Ya para el momento en que empezaron a llegar todos estos reconocimientos, Francia tenía en su haber el título de abogada, obtenido en la Universidad Santiago de Cali. En un momento ella se dio cuenta de que, para ayudar a su comunidad, necesitaba prepararse académicamente. Pero no fue un título que llegó sin esfuerzo. Muchas veces tuvo que suspender semestres porque no tenía cómo pagar la matrícula y otras tantas debió ir a clases sin probar bocado. Sin embargo, sacó adelante su objetivo. Y se graduó.

Ese carácter guerrero lo ha tenido que demostrar muchas veces en su vida personal. Cuando tenía 16 años, fue madre por primera vez. “Ni siquiera lo sabía. Fueron otras personas las que me vieron y me lo dijeron”, respondió Márquez en Bocas, cuando le preguntaron por el embarazo. El padre del niño era un “hombre blanco de ojos verdes” que no volvió a verse por la región desde que supo que Francia estaba embarazada. Ella sola asumió la maternidad. Cursaba noveno grado y tuvo que abandonar el bachillerato, que logró acabar después.

A los 20 años fue madre por segunda vez. Y de nuevo debió afrontarlo sola. Para ese momento, Francia vivía en Cali. En busca de recursos económicos había dejado su tierra e ido a trabajar como empleada doméstica. “No fue una buena experiencia.
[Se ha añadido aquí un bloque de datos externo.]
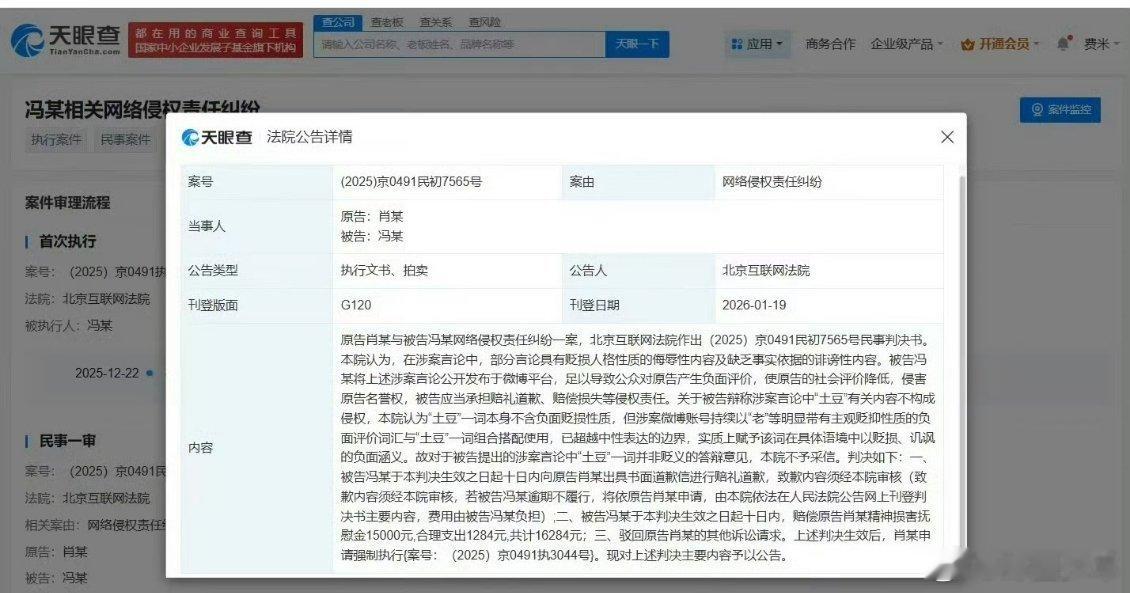Open the 商务合作 link
The image size is (1130, 593).
tap(828, 44)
Me sentía como una esclava”, dijo en la entrevista. Al final renunció a esas labores y encaminó su rumbo por donde más fuerte sentía el llamado: como líder social. Poco a poco, fue ganando reconocimiento nacional en esa área.
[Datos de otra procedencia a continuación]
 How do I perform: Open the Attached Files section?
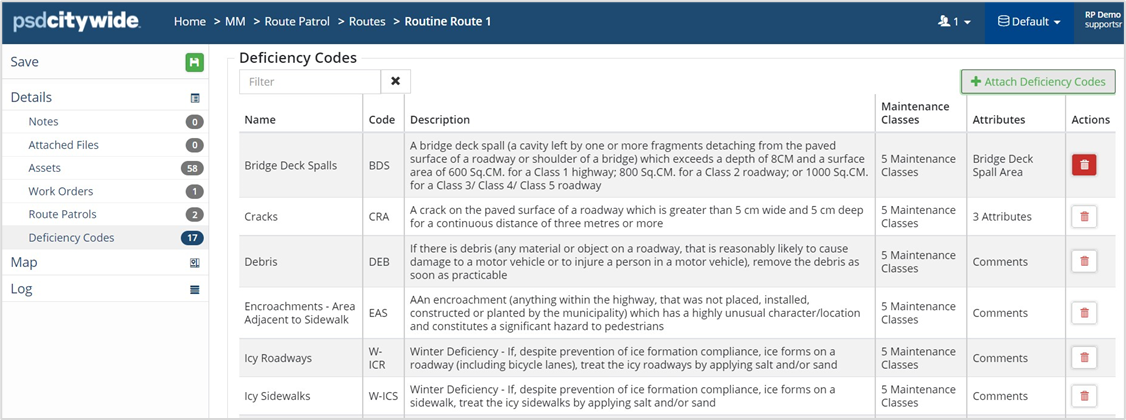[64, 145]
El 15 de agosto del 2020, Francia Márquez puso lo siguiente en su cuenta de Twitter:

“Quiero ser presidenta de este país. Quiero que su gente se sienta libre y digna. Quiero que nuestros pueblos puedan ser desde sus diversidades culturales. Que nuestros territorios sean espacios de vida. Que nuestros niñ@s puedan andar sin miedo de ser asesinados”.

A partir de ese momento comenzó su camino electoral acompañada por esos objetivos e inició su tarea por la reivindicación de “los nadies”. “Porque este país nos ha hecho sentir que somos responsables de las desgracias que nos ha tocado vivir”, dijo en otra de sus intervenciones. La figura de Márquez, junto a la de Gustavo Petro, convocó el entusiasmo de muchos que vieron en ella el rostro de ese colombiano que ha vivido en el olvido, de tantas mujeres que han salido adelante en medio de las batallas.

En sus primeras declaraciones como vicepresidenta electa, afirmó: “Hoy no solo ganaron Gustavo Petro y Francia Márquez. Hoy ganó Colombia. Empezamos a construir un país en paz, con justicia para todos”. Seguramente dijo esto con su puño de guerrera levantado. Como siempre.